Investors seemed to get what they were looking for out of today's jobs report, but stocks still held steady as the Dow Jones Industrial Average (DJINDICES:^DJI) gained 31 points, or 0.2%, while the S&P 500 moved up a point, or just 0.05%. The Department of Labor reported that 175,000 jobs were added in February, better than estimates at 163,000, while the unemployment report ticked up to 0.1%, to 6.7%, above estimates at 6.6%, a reflection of more people looking for work as the number of long-term unemployed increased 203,000, to 3.8 million. The Department also revised December and January job counts upward by a total of 25,000, showing job growth earlier in the winter was not as poor as suspected. Still, any positive bump from the jobs report could have been neutralized by rising tensions in Ukraine, as the Russian government said it had the right to annex Crimea, rebuffing threats of sanctions from the U.S. and other western powers. European stocks were also down sharply on the military standoff, as the German DAX fell 2%.
The employment report and continuing concerns in Ukraine dominated headlines, but there were still some individual stocks making news. Big Lots (NYSE:BIG) shares exploded today, moving up 23% on a strong earnings report. The closeout retailer posted earnings of $1.45 per share, down from a profit of $2.08, but better than estimates at $1.40. Revenue fell 6%, to $1.64 billion, above expectations of $1.41 billion, and same-store sales dropped 3%. Big Lots also said it would complete the closure of its Canadian stores in the current quarter, and projected EPS of $0.40-$0.45, below estimates at $0.50, and full-year per-share profit of $2.25-$2.45, within the range of estimates at $2.44. Same-store sales are projected to be flat to 2%. Big Lots' surge seems to speak to the market's low expectations for retailers this quarter, but Big Lots' flat growth makes it unlikely that investors will see many more days like this.
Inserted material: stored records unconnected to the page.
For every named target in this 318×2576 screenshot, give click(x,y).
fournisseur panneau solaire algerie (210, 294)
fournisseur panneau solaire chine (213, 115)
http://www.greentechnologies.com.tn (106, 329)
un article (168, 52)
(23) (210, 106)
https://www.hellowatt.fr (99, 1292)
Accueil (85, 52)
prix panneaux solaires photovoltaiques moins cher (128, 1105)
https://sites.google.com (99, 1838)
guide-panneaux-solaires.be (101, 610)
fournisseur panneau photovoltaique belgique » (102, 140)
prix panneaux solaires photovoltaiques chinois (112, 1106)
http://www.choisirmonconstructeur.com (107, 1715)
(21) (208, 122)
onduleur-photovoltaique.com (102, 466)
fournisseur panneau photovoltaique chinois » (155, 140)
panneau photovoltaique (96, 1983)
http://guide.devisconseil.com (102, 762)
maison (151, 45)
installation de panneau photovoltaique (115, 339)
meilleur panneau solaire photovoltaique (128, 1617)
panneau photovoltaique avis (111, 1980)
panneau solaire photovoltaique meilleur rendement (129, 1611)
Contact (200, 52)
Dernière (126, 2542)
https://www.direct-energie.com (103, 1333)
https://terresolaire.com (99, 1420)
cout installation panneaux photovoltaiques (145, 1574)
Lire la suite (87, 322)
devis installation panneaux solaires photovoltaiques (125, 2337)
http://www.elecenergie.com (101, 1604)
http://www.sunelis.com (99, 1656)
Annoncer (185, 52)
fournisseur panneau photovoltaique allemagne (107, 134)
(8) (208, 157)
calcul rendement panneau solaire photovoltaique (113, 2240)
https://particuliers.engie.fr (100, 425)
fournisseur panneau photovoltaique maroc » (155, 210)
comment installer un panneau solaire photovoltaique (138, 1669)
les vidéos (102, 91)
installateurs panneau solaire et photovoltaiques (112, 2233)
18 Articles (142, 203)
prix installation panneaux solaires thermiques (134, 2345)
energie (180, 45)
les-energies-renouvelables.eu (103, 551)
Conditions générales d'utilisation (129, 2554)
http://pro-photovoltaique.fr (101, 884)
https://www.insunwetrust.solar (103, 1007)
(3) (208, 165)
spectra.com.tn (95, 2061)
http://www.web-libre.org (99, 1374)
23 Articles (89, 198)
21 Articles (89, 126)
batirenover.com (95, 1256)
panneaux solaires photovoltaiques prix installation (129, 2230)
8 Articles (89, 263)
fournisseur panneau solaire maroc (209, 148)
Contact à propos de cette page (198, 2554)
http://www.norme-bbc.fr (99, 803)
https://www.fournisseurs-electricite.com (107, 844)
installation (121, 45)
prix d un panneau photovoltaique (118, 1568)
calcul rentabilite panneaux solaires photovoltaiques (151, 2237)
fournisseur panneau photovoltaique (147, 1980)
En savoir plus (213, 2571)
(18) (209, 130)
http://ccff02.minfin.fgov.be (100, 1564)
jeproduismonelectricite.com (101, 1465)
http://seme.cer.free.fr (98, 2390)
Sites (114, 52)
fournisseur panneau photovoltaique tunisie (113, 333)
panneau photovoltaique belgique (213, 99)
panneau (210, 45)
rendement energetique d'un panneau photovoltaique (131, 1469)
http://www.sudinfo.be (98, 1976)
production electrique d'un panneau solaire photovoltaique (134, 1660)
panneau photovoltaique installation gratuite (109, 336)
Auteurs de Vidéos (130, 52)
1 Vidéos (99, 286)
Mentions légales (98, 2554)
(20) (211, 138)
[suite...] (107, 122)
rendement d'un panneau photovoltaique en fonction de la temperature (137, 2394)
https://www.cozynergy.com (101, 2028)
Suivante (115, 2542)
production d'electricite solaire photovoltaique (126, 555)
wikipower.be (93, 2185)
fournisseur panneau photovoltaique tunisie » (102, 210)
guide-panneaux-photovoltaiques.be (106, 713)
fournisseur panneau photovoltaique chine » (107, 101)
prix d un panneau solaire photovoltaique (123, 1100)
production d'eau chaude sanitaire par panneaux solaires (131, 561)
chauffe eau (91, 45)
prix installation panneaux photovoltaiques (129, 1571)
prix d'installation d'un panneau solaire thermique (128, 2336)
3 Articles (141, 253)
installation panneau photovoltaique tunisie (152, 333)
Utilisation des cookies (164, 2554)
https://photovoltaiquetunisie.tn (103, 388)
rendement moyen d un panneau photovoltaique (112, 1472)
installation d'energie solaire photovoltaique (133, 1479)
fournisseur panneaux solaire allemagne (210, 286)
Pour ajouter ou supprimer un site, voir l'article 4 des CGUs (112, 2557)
Big Lots wasn't the only retailer soaring today. Foot Locker (NYSE:FL) finished the day up 8.8% after beating estimates in its fourth-quarter report. The sneaker retailer turned in a per-share profit of $0.82, ahead of expectations at $0.76, as revenue improved 4.6%, to $1.79 billion, topping the consensus at $1.77 billion. Comparable sales were up 5.3%. CEO Ken Hicks credited his team's execution for the strong quarter, and said there were a number of opportunities, including the expansion of shop-in-shops, its children's business, and banner.com, which would allow for mid-single-digit comp growth and double-digit earnings-per-share growth. Considering the environment that many retailers have been facing over the holidays, Foot Locker's report was particularly impressive.